**REQUIREMENT**
Lay out every line of the material below as a JSON list of strings, one string per line, with blank lines left out.
·····
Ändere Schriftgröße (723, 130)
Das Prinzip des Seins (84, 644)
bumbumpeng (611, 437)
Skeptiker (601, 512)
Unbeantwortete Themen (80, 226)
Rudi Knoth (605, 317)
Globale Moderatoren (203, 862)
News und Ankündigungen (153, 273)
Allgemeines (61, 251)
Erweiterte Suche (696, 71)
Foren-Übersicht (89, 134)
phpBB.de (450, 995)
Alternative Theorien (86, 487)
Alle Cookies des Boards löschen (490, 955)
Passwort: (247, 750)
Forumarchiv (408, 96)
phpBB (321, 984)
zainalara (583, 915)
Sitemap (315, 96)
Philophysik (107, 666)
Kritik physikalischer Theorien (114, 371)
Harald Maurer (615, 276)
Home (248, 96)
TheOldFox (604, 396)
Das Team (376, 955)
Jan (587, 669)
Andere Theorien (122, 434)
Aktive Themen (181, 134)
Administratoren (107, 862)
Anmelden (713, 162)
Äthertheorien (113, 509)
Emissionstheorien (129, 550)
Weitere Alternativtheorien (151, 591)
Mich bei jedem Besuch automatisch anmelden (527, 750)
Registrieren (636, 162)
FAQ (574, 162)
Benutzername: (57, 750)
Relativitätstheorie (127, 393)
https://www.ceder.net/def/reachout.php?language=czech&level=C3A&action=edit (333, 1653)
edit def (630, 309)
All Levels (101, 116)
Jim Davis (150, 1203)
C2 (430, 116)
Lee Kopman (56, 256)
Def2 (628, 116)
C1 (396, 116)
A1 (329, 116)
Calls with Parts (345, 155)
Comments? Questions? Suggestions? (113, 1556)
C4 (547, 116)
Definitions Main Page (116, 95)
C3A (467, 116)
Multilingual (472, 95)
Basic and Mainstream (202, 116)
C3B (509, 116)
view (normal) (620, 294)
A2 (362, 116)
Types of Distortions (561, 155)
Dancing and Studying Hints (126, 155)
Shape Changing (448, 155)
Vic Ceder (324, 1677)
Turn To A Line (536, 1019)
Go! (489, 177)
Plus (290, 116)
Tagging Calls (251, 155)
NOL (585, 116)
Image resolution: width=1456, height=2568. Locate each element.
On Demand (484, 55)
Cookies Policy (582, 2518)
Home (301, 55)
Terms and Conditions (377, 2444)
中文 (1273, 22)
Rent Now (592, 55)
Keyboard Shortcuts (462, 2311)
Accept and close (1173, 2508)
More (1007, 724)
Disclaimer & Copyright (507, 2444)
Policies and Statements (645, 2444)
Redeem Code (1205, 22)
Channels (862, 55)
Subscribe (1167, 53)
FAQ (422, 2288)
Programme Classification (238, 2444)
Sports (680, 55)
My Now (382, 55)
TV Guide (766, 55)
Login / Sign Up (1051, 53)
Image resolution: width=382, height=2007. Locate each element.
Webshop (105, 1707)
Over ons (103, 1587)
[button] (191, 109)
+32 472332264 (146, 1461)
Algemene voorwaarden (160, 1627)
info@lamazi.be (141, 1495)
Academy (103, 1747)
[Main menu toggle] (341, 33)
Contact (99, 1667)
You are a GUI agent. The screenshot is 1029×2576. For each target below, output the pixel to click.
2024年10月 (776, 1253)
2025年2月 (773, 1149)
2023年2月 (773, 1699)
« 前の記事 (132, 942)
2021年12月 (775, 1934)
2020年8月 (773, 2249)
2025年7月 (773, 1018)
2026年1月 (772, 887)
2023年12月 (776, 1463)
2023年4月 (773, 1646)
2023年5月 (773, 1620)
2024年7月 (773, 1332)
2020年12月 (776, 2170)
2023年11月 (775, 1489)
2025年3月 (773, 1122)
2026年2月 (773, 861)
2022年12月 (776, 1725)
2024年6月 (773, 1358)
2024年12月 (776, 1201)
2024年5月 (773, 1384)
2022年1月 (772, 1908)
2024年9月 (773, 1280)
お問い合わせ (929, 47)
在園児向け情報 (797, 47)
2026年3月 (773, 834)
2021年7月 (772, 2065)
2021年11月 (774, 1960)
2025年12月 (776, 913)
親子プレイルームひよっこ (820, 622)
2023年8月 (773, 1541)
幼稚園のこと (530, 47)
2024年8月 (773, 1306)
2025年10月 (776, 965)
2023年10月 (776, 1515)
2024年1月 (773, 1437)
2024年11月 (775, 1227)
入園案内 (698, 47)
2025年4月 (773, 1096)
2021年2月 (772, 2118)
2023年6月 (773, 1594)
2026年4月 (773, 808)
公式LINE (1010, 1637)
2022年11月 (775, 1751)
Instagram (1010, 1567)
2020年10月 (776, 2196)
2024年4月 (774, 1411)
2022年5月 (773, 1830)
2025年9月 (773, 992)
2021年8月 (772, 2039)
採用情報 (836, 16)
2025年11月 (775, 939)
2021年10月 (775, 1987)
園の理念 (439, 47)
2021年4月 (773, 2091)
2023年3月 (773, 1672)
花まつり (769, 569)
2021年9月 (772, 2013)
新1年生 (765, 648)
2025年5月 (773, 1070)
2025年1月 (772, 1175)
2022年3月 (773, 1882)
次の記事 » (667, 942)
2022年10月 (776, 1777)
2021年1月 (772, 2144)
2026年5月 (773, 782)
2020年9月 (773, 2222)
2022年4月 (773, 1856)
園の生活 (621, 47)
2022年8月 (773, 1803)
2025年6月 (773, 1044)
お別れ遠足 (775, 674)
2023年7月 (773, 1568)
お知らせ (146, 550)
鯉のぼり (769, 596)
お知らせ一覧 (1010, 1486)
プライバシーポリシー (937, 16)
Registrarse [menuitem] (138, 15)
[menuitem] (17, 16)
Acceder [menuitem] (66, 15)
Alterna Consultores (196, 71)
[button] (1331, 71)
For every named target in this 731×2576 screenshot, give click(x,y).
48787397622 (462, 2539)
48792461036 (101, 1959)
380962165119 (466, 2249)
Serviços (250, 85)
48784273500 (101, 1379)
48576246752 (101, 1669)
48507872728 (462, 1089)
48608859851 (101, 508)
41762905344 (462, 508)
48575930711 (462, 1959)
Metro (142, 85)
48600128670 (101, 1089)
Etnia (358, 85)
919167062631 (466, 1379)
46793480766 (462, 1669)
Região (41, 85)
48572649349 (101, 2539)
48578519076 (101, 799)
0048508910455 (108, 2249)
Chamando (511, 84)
·····
**ANSWER TO THIS TASK**
[
  "Ändere Schriftgröße (723, 130)",
  "Das Prinzip des Seins (84, 644)",
  "bumbumpeng (611, 437)",
  "Skeptiker (601, 512)",
  "Unbeantwortete Themen (80, 226)",
  "Rudi Knoth (605, 317)",
  "Globale Moderatoren (203, 862)",
  "News und Ankündigungen (153, 273)",
  "Allgemeines (61, 251)",
  "Erweiterte Suche (696, 71)",
  "Foren-Übersicht (89, 134)",
  "phpBB.de (450, 995)",
  "Alternative Theorien (86, 487)",
  "Alle Cookies des Boards löschen (490, 955)",
  "Passwort: (247, 750)",
  "Forumarchiv (408, 96)",
  "phpBB (321, 984)",
  "zainalara (583, 915)",
  "Sitemap (315, 96)",
  "Philophysik (107, 666)",
  "Kritik physikalischer Theorien (114, 371)",
  "Harald Maurer (615, 276)",
  "Home (248, 96)",
  "TheOldFox (604, 396)",
  "Das Team (376, 955)",
  "Jan (587, 669)",
  "Andere Theorien (122, 434)",
  "Aktive Themen (181, 134)",
  "Administratoren (107, 862)",
  "Anmelden (713, 162)",
  "Äthertheorien (113, 509)",
  "Emissionstheorien (129, 550)",
  "Weitere Alternativtheorien (151, 591)",
  "Mich bei jedem Besuch automatisch anmelden (527, 750)",
  "Registrieren (636, 162)",
  "FAQ (574, 162)",
  "Benutzername: (57, 750)",
  "Relativitätstheorie (127, 393)",
  "https://www.ceder.net/def/reachout.php?language=czech&level=C3A&action=edit (333, 1653)",
  "edit def (630, 309)",
  "All Levels (101, 116)",
  "Jim Davis (150, 1203)",
  "C2 (430, 116)",
  "Lee Kopman (56, 256)",
  "Def2 (628, 116)",
  "C1 (396, 116)",
  "A1 (329, 116)",
  "Calls with Parts (345, 155)",
  "Comments? Questions? Suggestions? (113, 1556)",
  "C4 (547, 116)",
  "Definitions Main Page (116, 95)",
  "C3A (467, 116)",
  "Multilingual (472, 95)",
  "Basic and Mainstream (202, 116)",
  "C3B (509, 116)",
  "view (normal) (620, 294)",
  "A2 (362, 116)",
  "Types of Distortions (561, 155)",
  "Dancing and Studying Hints (126, 155)",
  "Shape Changing (448, 155)",
  "Vic Ceder (324, 1677)",
  "Turn To A Line (536, 1019)",
  "Go! (489, 177)",
  "Plus (290, 116)",
  "Tagging Calls (251, 155)",
  "NOL (585, 116)",
  "Image resolution: width=1456, height=2568. Locate each element.",
  "On Demand (484, 55)",
  "Cookies Policy (582, 2518)",
  "Home (301, 55)",
  "Terms and Conditions (377, 2444)",
  "中文 (1273, 22)",
  "Rent Now (592, 55)",
  "Keyboard Shortcuts (462, 2311)",
  "Accept and close (1173, 2508)",
  "More (1007, 724)",
  "Disclaimer & Copyright (507, 2444)",
  "Policies and Statements (645, 2444)",
  "Redeem Code (1205, 22)",
  "Channels (862, 55)",
  "Subscribe (1167, 53)",
  "FAQ (422, 2288)",
  "Programme Classification (238, 2444)",
  "Sports (680, 55)",
  "My Now (382, 55)",
  "TV Guide (766, 55)",
  "Login / Sign Up (1051, 53)",
  "Image resolution: width=382, height=2007. Locate each element.",
  "Webshop (105, 1707)",
  "Over ons (103, 1587)",
  "[button] (191, 109)",
  "+32 472332264 (146, 1461)",
  "Algemene voorwaarden (160, 1627)",
  "info@lamazi.be (141, 1495)",
  "Academy (103, 1747)",
  "[Main menu toggle] (341, 33)",
  "Contact (99, 1667)",
  "You are a GUI agent. The screenshot is 1029×2576. For each target below, output the pixel to click.",
  "2024年10月 (776, 1253)",
  "2025年2月 (773, 1149)",
  "2023年2月 (773, 1699)",
  "« 前の記事 (132, 942)",
  "2021年12月 (775, 1934)",
  "2020年8月 (773, 2249)",
  "2025年7月 (773, 1018)",
  "2026年1月 (772, 887)",
  "2023年12月 (776, 1463)",
  "2023年4月 (773, 1646)",
  "2023年5月 (773, 1620)",
  "2024年7月 (773, 1332)",
  "2020年12月 (776, 2170)",
  "2023年11月 (775, 1489)",
  "2025年3月 (773, 1122)",
  "2026年2月 (773, 861)",
  "2022年12月 (776, 1725)",
  "2024年6月 (773, 1358)",
  "2024年12月 (776, 1201)",
  "2024年5月 (773, 1384)",
  "2022年1月 (772, 1908)",
  "2024年9月 (773, 1280)",
  "お問い合わせ (929, 47)",
  "在園児向け情報 (797, 47)",
  "2026年3月 (773, 834)",
  "2021年7月 (772, 2065)",
  "2021年11月 (774, 1960)",
  "2025年12月 (776, 913)",
  "親子プレイルームひよっこ (820, 622)",
  "2023年8月 (773, 1541)",
  "幼稚園のこと (530, 47)",
  "2024年8月 (773, 1306)",
  "2025年10月 (776, 965)",
  "2023年10月 (776, 1515)",
  "2024年1月 (773, 1437)",
  "2024年11月 (775, 1227)",
  "入園案内 (698, 47)",
  "2025年4月 (773, 1096)",
  "2021年2月 (772, 2118)",
  "2023年6月 (773, 1594)",
  "2026年4月 (773, 808)",
  "公式LINE (1010, 1637)",
  "2022年11月 (775, 1751)",
  "Instagram (1010, 1567)",
  "2020年10月 (776, 2196)",
  "2024年4月 (774, 1411)",
  "2022年5月 (773, 1830)",
  "2025年9月 (773, 992)",
  "2021年8月 (772, 2039)",
  "採用情報 (836, 16)",
  "2025年11月 (775, 939)",
  "2021年10月 (775, 1987)",
  "園の理念 (439, 47)",
  "2021年4月 (773, 2091)",
  "2023年3月 (773, 1672)",
  "花まつり (769, 569)",
  "2021年9月 (772, 2013)",
  "新1年生 (765, 648)",
  "2025年5月 (773, 1070)",
  "2025年1月 (772, 1175)",
  "2022年3月 (773, 1882)",
  "次の記事 » (667, 942)",
  "2022年10月 (776, 1777)",
  "2021年1月 (772, 2144)",
  "2026年5月 (773, 782)",
  "2020年9月 (773, 2222)",
  "2022年4月 (773, 1856)",
  "園の生活 (621, 47)",
  "2022年8月 (773, 1803)",
  "2025年6月 (773, 1044)",
  "お別れ遠足 (775, 674)",
  "2023年7月 (773, 1568)",
  "お知らせ (146, 550)",
  "鯉のぼり (769, 596)",
  "お知らせ一覧 (1010, 1486)",
  "プライバシーポリシー (937, 16)",
  "Registrarse [menuitem] (138, 15)",
  "[menuitem] (17, 16)",
  "Acceder [menuitem] (66, 15)",
  "Alterna Consultores (196, 71)",
  "[button] (1331, 71)",
  "For every named target in this 731×2576 screenshot, give click(x,y).",
  "48787397622 (462, 2539)",
  "48792461036 (101, 1959)",
  "380962165119 (466, 2249)",
  "Serviços (250, 85)",
  "48784273500 (101, 1379)",
  "48576246752 (101, 1669)",
  "48507872728 (462, 1089)",
  "48608859851 (101, 508)",
  "41762905344 (462, 508)",
  "48575930711 (462, 1959)",
  "Metro (142, 85)",
  "48600128670 (101, 1089)",
  "Etnia (358, 85)",
  "919167062631 (466, 1379)",
  "46793480766 (462, 1669)",
  "Região (41, 85)",
  "48572649349 (101, 2539)",
  "48578519076 (101, 799)",
  "0048508910455 (108, 2249)",
  "Chamando (511, 84)"
]